[Entries from a dataset]
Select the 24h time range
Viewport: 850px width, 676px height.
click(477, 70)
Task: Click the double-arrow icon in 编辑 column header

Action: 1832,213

◆ Exercise prompt ◆
Turn the data above into a numbered list with one line per item, omitting any blank lines.

◆ Result below ◆
1. Select the 24h time range
2. Viewport: 850px width, 676px height.
3. click(477, 70)
4. Task: Click the double-arrow icon in 编辑 column header
5. Action: 1832,213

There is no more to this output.